Autre point sur lequel on peut comparer les deux hommes politiques, le rejet des médias traditionnels. À l’instar de Donald Trump, avec des médias américains comme le New York Times, CNN ou CBS, Jair Bolsonaro encourage au boycott de grands médias d’information brésiliens comme Globo, (l’équivalent en terme d’audimat de France Télévisions au Brésil). Une journaliste de l’AFP, interrogée par Quotidien, a révélé que Globo était désigné comme un “ennemi du peuple” et ne peut plus exercer librement dans des manifestations, dans lesquelles ses journalistes se font systématiquement exclure au cri du slogan “Globo Poubelle !”. Le favori au second tour de l’élection présidentielle s’exprime quasiment uniquement sur ses réseaux sociaux, notamment sur Facebook Live et sur Twitter, comme Donald Trump.

Des soutiens de choix

Jair Bolsonaro bénéficie d’un énorme soutien de la part des évangélistes. Parmis ses soutiens on compte Silas Malafaia, pasteur évangélique le plus influent de cette communauté avec plus d’1,3 millions d’abonnés sur Twitter. Il est l’auteur d’une vidéo devenue virale. Elle montre Bolsonaro sur son lit d’hôpital, avec ses 35 points de sutures au niveau de l’abdomen, après avoir survécu à une tentative d’assassinat. Silas Malafaia a fortement contribué à la construction du mythe Bolsonaro. “Cet homme n’est pas mort car Dieu l’a voulu”, lance-t-il à la fin de cette vidéo. Soutenu par les évangélistes, une branche de la religion chrétienne très populaire au Brésil, Jair Bolsonaro a su rassembler les fidèles de la religion des exclus selon Lamia Oualalou, correspondante pour plusieurs médias français au Brésil. Les évangélistes placent “Dieu au-dessus de tous” et sont très attachés aux valeurs chrétiennes de la famille. Une idéologie qui colle avec les idéaux conservateurs de Jair Bolsonaro. L’évangélisme s’est imposé auprès des brésiliens les plus défavorisés, abandonnés par le système depuis bien longtemps. Hostiles aux valeurs “universelles” de gauche, les évangélistes sont proches de la droite dure défendue par le candidat.

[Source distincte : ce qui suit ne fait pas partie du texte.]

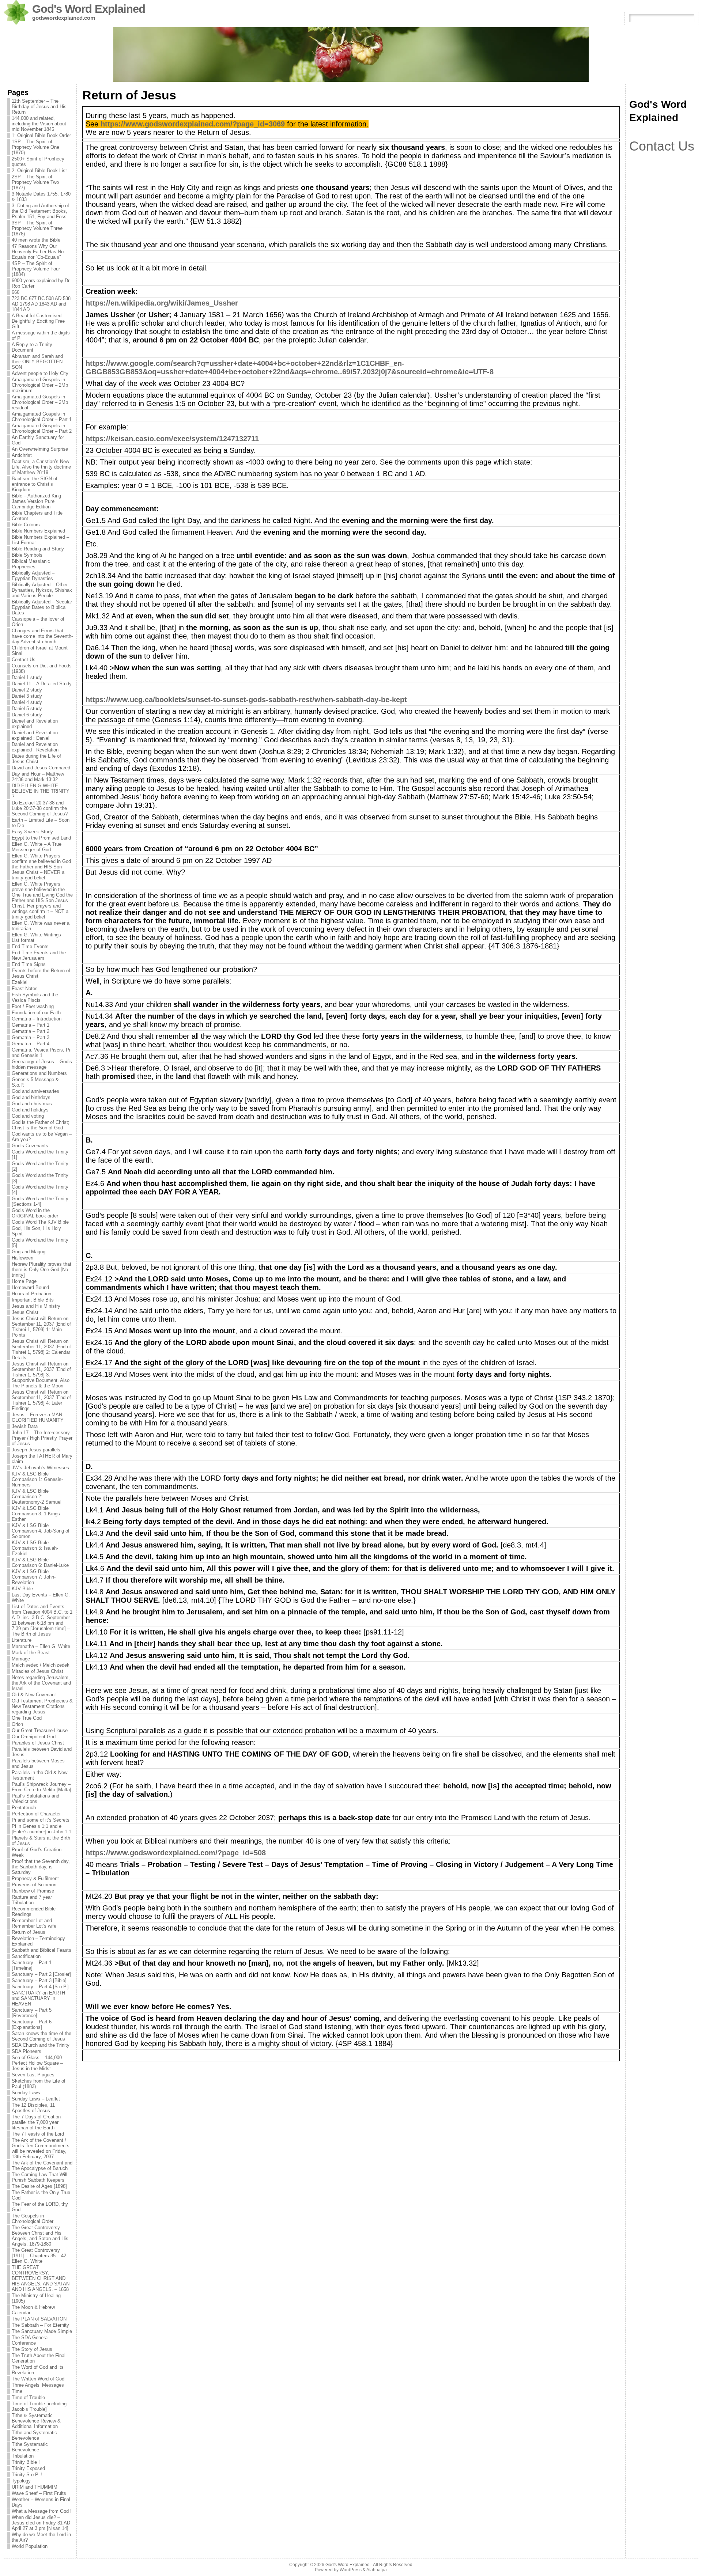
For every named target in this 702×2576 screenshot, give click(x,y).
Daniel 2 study (27, 690)
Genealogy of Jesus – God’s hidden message (42, 1064)
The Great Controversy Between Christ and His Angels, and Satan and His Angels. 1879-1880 (40, 2236)
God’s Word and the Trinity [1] (40, 1154)
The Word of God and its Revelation (38, 2369)
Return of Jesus (28, 1932)
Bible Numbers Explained (38, 531)
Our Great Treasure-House (40, 1730)
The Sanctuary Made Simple (42, 2331)
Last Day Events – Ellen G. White (41, 1597)
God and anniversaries (35, 1091)
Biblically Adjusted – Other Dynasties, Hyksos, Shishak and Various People (42, 590)
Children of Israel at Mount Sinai (40, 650)
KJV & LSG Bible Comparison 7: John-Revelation (34, 1577)
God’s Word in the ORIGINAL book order (35, 1213)
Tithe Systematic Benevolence (30, 2446)
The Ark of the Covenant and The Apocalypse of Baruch (42, 2165)
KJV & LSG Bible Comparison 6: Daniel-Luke (40, 1562)
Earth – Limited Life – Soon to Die (40, 822)
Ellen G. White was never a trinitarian (40, 925)
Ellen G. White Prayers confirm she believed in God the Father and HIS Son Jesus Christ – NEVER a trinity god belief (41, 866)
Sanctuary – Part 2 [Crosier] (41, 1974)
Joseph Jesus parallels (36, 1449)
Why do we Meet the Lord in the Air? (41, 2537)
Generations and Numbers (39, 1073)
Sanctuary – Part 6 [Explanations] (32, 2024)
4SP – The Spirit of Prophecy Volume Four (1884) (36, 269)
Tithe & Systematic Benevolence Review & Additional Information (36, 2421)
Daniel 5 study (27, 708)
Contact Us (23, 659)
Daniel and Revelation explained (35, 723)
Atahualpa (376, 2569)
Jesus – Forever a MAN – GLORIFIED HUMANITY (39, 1417)
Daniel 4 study (27, 702)
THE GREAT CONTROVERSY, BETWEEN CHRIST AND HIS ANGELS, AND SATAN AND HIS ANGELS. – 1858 (40, 2278)
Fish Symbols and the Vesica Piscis (35, 997)
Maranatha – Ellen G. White (41, 1646)
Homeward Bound (30, 1287)
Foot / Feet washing (33, 1006)
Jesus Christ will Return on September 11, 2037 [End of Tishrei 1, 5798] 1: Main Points (41, 1327)
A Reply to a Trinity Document (32, 347)
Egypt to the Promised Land (41, 838)
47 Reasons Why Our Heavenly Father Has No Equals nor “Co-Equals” (38, 251)
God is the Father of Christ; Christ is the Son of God (40, 1125)
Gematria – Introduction (36, 1019)
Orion (17, 1724)
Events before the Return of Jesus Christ (41, 973)
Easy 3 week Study (32, 831)
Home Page (24, 1281)
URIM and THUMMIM (34, 2487)
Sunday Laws (26, 2092)
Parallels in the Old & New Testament (39, 1775)
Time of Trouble (28, 2397)
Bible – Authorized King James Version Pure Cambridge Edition (36, 501)
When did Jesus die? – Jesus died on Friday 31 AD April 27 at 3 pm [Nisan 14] (41, 2523)
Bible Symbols (27, 555)
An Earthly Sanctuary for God (38, 440)
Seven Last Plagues (33, 2074)
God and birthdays (31, 1097)
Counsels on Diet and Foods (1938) (42, 668)
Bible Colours (26, 524)
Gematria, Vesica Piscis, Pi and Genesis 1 (41, 1052)
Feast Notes (25, 988)
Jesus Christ (25, 1312)
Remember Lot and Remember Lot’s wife (34, 1923)
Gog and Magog (28, 1251)
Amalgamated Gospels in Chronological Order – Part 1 (42, 416)
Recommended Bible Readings (34, 1911)
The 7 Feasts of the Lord (38, 2134)
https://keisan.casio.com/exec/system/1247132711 (172, 439)
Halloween (22, 1258)
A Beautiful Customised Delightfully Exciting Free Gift (38, 321)
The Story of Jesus (32, 2349)
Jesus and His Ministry (36, 1306)
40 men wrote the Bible (36, 240)
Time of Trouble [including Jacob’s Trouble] (39, 2406)
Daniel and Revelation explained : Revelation (35, 747)
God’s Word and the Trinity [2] (40, 1166)
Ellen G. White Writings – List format (38, 937)
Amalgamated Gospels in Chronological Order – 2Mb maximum (40, 385)
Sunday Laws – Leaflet (36, 2099)
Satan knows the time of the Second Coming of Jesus (41, 2036)
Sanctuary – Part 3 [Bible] (39, 1980)
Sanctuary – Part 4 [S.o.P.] (40, 1986)
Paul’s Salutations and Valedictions (35, 1798)
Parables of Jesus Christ (38, 1743)
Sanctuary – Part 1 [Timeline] (32, 1965)
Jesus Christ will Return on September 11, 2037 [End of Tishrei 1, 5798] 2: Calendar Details (41, 1349)
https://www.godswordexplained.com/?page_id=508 (176, 1853)
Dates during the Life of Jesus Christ (36, 758)
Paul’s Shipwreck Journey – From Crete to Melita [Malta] (41, 1786)
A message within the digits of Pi (41, 335)
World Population (30, 2546)
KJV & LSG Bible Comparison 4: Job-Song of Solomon (40, 1531)
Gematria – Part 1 (30, 1025)
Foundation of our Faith (36, 1012)
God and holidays (30, 1110)
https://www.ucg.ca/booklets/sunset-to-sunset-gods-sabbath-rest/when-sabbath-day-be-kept (246, 700)
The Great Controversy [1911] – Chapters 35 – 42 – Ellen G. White (41, 2255)
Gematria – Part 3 (30, 1037)
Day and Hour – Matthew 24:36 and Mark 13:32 (38, 776)
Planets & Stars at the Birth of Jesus (41, 1840)
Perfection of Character (36, 1814)
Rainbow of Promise (33, 1891)
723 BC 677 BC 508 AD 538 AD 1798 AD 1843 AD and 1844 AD (41, 304)
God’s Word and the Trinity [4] (40, 1189)
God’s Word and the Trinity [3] (40, 1178)
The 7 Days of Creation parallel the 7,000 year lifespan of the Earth (36, 2122)
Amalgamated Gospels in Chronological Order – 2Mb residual (40, 402)
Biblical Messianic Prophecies (31, 563)
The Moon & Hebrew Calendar (33, 2309)
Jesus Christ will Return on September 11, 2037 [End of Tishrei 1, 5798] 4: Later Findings (41, 1400)
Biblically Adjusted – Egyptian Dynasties (33, 575)
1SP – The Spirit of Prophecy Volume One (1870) (35, 147)
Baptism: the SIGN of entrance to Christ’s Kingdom (34, 484)
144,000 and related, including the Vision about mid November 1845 (39, 123)
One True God (27, 1718)
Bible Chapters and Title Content (37, 515)
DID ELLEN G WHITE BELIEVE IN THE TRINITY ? (40, 791)
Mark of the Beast (31, 1652)
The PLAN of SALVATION (39, 2319)
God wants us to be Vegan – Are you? (42, 1136)
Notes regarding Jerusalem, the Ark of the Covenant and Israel (41, 1683)
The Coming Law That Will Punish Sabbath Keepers (39, 2177)
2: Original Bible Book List (39, 170)
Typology (21, 2481)
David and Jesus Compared (41, 767)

Jair Bolsonaro peut aussi compter sur le soutien de plusieurs ancien footballeurs. Et au Brésil, le football est considéré une véritable religion. Le sport du ballon rond a toujours eu un rôle sociétal important au Brésil. En témoigne la démocratie corinthiane, un mouvement des années 80 qui a lutté contre la dictature militaire, avec succès. Trente ans plus tard, à l’heure d’une élection qui peut bouleverser l’histoire du pays, de nombreux footballeurs se sont exprimés, principalement en faveur de Jair Bolsonaro. Ronaldinho, véritable star star du ballon rond, a fièrement affiché son soutien à Jair Bolsonaro sur son compte twitter. L’ancien Parisien pose avec un maillot de la Seleçao floqué du numéro 17, le code de Bolsonaro sur les urnes électroniques brésiliennes. Il écrit comme message à ses 18 millions de followers : “Pour un brésil meilleur, je désire la paix, la sécurité et quelqu’un qui nous redonne de la joie. J’ai choisi de vivre au Brésil, et je veux un meilleur Brésil pour tous !”

D’autres de ses compatriotes ont apporté leur soutien au candidat Bolsonaro, comme Rivaldo, Cafu ou Lucas Moura. De l’autre côté, rares sont ceux qui ont osé critiquer le partisan du PSL. En tête de file de ces opposants, Juninho, ancienne gloire de Lyon, qui a été formée à Recife, club qui appartenait alors au créateur du PSL.  Dans une interview pour le quotidien El Pais, le joueur a déploré certains discours de Jair Bolsonaro. Il s’est dit contre la violence, que prône le candidat.